_Exercise_: Reproduce the entries below, substituting "screen capture" for every occurrence of "screenshot" and keeping all other text unchanged.

::::::::

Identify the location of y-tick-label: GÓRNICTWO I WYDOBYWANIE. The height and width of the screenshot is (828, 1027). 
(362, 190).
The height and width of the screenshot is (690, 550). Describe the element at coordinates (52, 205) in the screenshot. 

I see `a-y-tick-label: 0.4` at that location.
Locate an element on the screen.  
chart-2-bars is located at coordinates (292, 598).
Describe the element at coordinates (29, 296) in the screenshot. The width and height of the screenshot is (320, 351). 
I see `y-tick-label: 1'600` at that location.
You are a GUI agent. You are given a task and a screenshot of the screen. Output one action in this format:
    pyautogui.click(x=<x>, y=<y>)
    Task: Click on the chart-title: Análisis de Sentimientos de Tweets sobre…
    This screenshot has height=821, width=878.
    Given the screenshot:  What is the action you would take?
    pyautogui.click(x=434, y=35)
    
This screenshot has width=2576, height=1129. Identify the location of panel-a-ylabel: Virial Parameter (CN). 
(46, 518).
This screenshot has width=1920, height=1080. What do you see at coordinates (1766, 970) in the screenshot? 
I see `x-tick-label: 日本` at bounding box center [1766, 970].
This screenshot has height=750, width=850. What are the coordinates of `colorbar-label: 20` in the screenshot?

::::::::

_Result of the task_:
Identify the location of y-tick-label: GÓRNICTWO I WYDOBYWANIE. The height and width of the screen capture is (828, 1027). 
(362, 190).
The height and width of the screen capture is (690, 550). Describe the element at coordinates (52, 205) in the screen capture. 

I see `a-y-tick-label: 0.4` at that location.
Locate an element on the screen.  
chart-2-bars is located at coordinates (292, 598).
Describe the element at coordinates (29, 296) in the screen capture. The width and height of the screen capture is (320, 351). 
I see `y-tick-label: 1'600` at that location.
You are a GUI agent. You are given a task and a screen capture of the screen. Output one action in this format:
    pyautogui.click(x=<x>, y=<y>)
    Task: Click on the chart-title: Análisis de Sentimientos de Tweets sobre…
    This screen capture has height=821, width=878.
    Given the screen capture:  What is the action you would take?
    pyautogui.click(x=434, y=35)
    
This screen capture has width=2576, height=1129. Identify the location of panel-a-ylabel: Virial Parameter (CN). 
(46, 518).
This screen capture has width=1920, height=1080. What do you see at coordinates (1766, 970) in the screen capture? 
I see `x-tick-label: 日本` at bounding box center [1766, 970].
This screen capture has height=750, width=850. What are the coordinates of `colorbar-label: 20` in the screen capture?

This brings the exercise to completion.